Improvements in health-related quality of life in patients with transfusion-dependent β-thalassemia after exagamglogene autotemcel

Abstract

Transfusion-dependent β-thalassemia (TDT) can have negative impacts on a patient's health-related quality of life (HRQoL). Exagamglogene autotemcel (exa-cel) is a one-time, ex vivo CRISPR-Cas9 gene-edited cell therapy for TDT shown in a phase 3 clinical trial to result in transfusion independence in most participants.
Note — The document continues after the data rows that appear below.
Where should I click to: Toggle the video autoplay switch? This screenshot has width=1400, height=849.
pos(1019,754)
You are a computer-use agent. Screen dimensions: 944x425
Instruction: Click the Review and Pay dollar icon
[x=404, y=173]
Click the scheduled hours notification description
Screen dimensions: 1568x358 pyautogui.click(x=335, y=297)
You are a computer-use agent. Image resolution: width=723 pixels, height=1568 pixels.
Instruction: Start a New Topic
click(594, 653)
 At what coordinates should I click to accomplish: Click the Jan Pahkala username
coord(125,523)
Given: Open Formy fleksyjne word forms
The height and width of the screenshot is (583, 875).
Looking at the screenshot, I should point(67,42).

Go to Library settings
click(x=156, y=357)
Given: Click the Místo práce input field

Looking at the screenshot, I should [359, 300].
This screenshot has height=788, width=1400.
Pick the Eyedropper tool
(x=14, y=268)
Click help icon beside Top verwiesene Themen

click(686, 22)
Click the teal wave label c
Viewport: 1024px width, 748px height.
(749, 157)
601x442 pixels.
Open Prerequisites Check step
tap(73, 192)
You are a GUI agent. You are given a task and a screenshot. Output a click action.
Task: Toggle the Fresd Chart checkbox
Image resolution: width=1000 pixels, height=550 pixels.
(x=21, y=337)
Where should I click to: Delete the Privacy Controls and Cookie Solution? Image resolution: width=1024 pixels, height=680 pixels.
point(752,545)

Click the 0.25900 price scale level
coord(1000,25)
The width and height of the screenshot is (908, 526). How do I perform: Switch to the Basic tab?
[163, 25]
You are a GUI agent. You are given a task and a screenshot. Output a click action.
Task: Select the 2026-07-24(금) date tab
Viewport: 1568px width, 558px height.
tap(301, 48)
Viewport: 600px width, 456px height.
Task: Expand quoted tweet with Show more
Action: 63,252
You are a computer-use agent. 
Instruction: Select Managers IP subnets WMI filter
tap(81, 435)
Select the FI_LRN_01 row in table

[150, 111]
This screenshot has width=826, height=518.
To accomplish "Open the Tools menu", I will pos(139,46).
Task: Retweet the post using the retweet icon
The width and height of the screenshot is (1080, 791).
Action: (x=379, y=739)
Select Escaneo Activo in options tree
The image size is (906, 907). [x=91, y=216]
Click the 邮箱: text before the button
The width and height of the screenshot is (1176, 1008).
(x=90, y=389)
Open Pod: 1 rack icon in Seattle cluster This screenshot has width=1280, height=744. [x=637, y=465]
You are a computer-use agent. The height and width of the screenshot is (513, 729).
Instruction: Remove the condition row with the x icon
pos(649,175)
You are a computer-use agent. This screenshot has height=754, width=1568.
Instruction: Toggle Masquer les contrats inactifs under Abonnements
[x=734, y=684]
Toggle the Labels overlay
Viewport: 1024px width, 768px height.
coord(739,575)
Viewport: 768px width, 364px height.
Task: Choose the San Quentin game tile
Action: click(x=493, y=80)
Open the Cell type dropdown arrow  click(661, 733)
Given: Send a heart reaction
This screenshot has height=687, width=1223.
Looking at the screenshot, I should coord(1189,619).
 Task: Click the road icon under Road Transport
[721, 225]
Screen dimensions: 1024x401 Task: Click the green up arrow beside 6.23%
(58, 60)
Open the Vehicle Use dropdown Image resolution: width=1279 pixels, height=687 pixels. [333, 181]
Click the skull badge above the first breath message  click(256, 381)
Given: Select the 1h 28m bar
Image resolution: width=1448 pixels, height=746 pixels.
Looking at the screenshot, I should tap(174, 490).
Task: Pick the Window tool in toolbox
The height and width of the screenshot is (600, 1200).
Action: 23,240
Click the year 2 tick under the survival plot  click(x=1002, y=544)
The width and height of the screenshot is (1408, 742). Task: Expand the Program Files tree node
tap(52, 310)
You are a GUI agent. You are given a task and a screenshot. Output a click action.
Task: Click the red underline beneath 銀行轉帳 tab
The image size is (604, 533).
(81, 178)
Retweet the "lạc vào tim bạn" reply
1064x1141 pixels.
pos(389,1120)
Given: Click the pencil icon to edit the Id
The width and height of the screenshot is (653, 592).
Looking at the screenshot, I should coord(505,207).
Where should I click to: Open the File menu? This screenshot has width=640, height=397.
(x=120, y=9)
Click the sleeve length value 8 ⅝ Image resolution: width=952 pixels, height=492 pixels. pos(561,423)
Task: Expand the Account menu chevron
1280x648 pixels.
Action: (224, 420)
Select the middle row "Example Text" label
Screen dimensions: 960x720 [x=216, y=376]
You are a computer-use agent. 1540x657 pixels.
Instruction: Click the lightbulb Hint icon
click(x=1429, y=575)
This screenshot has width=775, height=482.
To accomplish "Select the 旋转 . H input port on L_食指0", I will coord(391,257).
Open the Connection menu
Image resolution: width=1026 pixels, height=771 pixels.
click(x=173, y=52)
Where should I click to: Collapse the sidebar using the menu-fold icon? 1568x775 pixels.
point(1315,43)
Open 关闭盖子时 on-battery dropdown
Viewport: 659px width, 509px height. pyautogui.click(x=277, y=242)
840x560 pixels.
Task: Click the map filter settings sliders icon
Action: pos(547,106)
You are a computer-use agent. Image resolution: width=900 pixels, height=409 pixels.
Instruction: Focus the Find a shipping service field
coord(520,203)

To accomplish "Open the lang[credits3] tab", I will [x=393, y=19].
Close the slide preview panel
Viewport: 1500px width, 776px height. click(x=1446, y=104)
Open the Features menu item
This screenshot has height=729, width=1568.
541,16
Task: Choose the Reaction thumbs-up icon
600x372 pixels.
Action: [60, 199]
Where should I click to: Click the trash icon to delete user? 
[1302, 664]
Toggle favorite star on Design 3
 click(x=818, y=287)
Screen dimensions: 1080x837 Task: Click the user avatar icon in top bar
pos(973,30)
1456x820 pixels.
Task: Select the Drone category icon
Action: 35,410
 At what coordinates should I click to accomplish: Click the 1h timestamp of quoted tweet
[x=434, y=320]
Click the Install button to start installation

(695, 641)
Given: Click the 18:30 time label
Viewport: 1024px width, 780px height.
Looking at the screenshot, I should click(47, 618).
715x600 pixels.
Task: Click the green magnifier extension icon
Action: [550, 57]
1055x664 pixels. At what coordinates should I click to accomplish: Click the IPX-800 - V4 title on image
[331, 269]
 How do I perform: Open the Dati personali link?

Here, we describe changes in patient-reported outcome (PRO) measures after exa-cel infusion in 54 participants (adults, n = 35; adolescents, n = 19), who had ≥16 months of follow-up. In adults, PRO measures included the EuroQol Quality of Life Scale-5 dimensions-5 levels of severity (EQ-5D-5L) and the Functional Assessment of Cancer Therapy Bone Marrow Transplant (FACT-BMT). In adolescents, the EuroQol Quality of Life Scale-5 dimensions-youth (EQ-5D-Y) and Pediatric Quality of Life Inventory (PedsQL) instruments were used. At baseline, mean EQ-5D-5L visual analog scale (VAS) and US and UK health utility index scores in adults were in line with baseline scores reported for adults with TDT. After exa-cel infusion, all 3 scores improved, exceeding established minimal clinically important differences (MCIDs) at month 48. Mean FACT-General (FACT-G) score and bone marrow transplant subscale score improved through month 48, also exceeding MCIDs, with improvements in all 4 FACT-G subscales (physical, social/family, emotional, and functional well-being). Consistent with HRQoL improvements in adults, adolescents had increases from baseline at month 24 in mean EQ-5D-Y VAS score and PedsQL total score, with sustained improvements in both physical and psychosocial health subcomponents. These results indicate exa-cel leads to broad, durable, and clinically meaningful improvements in HRQoL in adults and adolescents with TDT. These trials were registered at www.ClinicalTrials.gov as #NCT03655678 and #NCT04208529.